Uh-huh. You betcha. Celebrating a visit by whom my friend who writes News Corpse calls the Orange Julius Caesar was a bigger deal than that day in late August 1944 when Parisians took to the streets in their tens of thousands after the Nazis were driven out.
But by now we’re all familiar with the man’s never-ending, self-congratulatory fantasies. Since we’ve been drenched in them, they’re no longer particularly disturbing, just Trump being Trump, merely good for a smirk or two. What is disturbing are his views about how government should work, particularly the Department of Justice, and his unfettered willingness to attack Attorney General Jeff Sessions for recusing himself from the Russia investigation and to threaten special counsel Robert Mueller:
TRUMP: Well, Sessions should have never recused himself, and if he was going to recuse himself, he should have told me before he took the job, and I would have picked somebody else.
The reactionary, retrograde, neo-Confederate Sessions is no hero. In addition to his racism and other backwardness, his moves as A.G. on asset forfeiture, on drug prosecutions, on federal oversight of police departments, on treatment of immigrants, on support for more private prisons, and on reliable forensic science in the courtroom turn back the clock in arenas where progress, however limited, has been made. All bad, all damaging to the nation and its people.
But one thing Sessions has done right is recuse himself from the Russia inquiry given his own unexplained involvement. Ethics required that he do. After all, he was an early Trump supporter, served on his campaign committee with Michael Flynn, and nominated Trump at the Republican convention. Impartiality if he had any part in the investigation would have been impossible.
But as has long been obvious before he took the oath of office or was even old enough to run for president, ethics have never been Donald Trump’s long suit. And now that he has the power of the executive branch in his hands, what he demands more than ever above all else from those he appoints is strict loyalty. He obviously views the recusal as betrayal and repeatedly clashed with Sessions about it behind the scenes. As a result, Sessions offered to resign. But Trump kept him on, feeling, reports said, boxed-in and concerned that the A.G.’s resignation would ignite more criticism.

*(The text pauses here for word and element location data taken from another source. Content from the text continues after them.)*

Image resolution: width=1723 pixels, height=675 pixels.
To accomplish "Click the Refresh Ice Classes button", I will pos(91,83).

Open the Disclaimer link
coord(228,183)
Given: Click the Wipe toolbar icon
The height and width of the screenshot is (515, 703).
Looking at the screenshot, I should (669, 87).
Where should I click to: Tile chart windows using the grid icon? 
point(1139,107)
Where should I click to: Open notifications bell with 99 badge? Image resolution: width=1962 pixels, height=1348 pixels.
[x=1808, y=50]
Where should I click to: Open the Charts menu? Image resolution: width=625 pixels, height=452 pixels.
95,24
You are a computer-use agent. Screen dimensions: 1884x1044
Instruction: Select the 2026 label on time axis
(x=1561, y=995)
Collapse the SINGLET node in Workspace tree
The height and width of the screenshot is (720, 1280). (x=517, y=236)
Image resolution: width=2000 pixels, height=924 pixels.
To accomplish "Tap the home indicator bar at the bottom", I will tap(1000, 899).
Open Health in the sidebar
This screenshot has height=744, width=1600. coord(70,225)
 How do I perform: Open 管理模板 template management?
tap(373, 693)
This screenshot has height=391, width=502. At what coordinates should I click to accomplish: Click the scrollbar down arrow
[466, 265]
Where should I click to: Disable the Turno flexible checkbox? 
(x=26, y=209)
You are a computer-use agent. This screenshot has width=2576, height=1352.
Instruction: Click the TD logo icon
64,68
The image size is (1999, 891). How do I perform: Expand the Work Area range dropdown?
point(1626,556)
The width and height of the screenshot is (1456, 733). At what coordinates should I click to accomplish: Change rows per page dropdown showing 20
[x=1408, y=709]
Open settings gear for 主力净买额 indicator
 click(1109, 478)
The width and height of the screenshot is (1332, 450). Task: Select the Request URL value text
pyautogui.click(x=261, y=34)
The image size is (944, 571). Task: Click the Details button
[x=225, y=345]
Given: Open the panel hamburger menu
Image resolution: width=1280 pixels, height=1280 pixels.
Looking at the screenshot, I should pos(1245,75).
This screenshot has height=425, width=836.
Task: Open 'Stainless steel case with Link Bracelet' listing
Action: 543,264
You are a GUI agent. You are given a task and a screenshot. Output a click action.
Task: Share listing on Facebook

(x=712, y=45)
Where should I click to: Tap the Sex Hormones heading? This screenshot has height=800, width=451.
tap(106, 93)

After the public blast at Sessions in Wednesday’s interview, however, the attorney general really has no choice but resignation if he has an ounce of self-respect. He shouldn’t, as before, go on bended knee to say he will resign if Trump wants him to. He should just deliver the resignation letter and go home to pine for the days before he gave up his cushy Senate seat for the top job at the Department of Justice. Or he can choose to be the supine weaselly yes man and accomplice that Trump wants him to be.